Kartu Identitas Anak (KIA), atau yang biasa dikenal sebagai KTP Pink, ternyata memiliki peran penting dalam masyarakat Indonesia. Meskipun mungkin masih terdengar asing bagi sebagian orang, KIA menjadi identitas resmi bagi anak-anak di bawah usia 17 tahun yang belum menikah. Berbeda dengan KTP Biru yang diperuntukkan bagi orang dewasa, KIA membantu pemerintah dalam mendata jumlah penduduk anak, serta mempermudah akses layanan publik seperti pendidikan, kesehatan, dan perlindungan sosial.

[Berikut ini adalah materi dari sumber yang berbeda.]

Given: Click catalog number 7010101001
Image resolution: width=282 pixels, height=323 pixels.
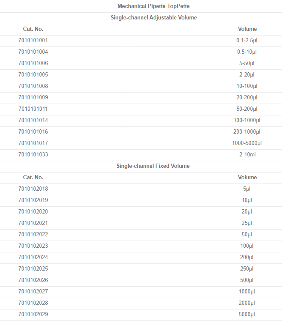Looking at the screenshot, I should point(33,41).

Regulasi terkait KIA diatur dalam Peraturan Menteri Dalam Negeri Nomor 2 Tahun 2016 sebagai bukti identitas resmi yang wajib dimiliki setiap anak. Dokumen ini diterbitkan oleh Dinas Kependudukan dan Pencatatan Sipil Kabupaten/Kota, sehingga memiliki kekuatan hukum yang sama dengan kartu identitas penduduk lainnya. Selain itu, KIA juga memiliki beberapa fungsi penting, seperti memberikan perlindungan hak anak, data valid untuk program perlindungan anak, serta persyaratan administratif dalam berbagai kegiatan sehari-hari.
Perbedaan antara KIA Pink dan KTP Biru terletak pada sasaran pengguna, dasar hukum, chip/biometrik, masa berlaku, dan fungsi tambahan. Selain itu, terdapat dua jenis KIA berdasarkan kelompok usia anak, yaitu 0–5 tahun dan 5–17 tahun. Proses pembuatan KIA melibatkan orang tua atau wali dengan melengkapi dokumen seperti fotokopi akta kelahiran anak, Kartu Keluarga, KTP orang tua, dan pasfoto anak.
Dengan demikian, KIA atau KTP Pink tidak hanya sebagai identitas resmi anak-anak, tetapi juga sebagai instrumen perlindungan hak anak dan data penting bagi kebijakan perlindungan anak. Setelah anak mencapai usia 17 tahun, ia kemudian wajib memiliki KTP elektronik atau KTP Biru. Dengan pemahaman yang jelas tentang KIA, masyarakat diharapkan dapat memahami pentingnya dokumen ini dalam mengurus berbagai keperluan administratif anak-anak di Indonesia.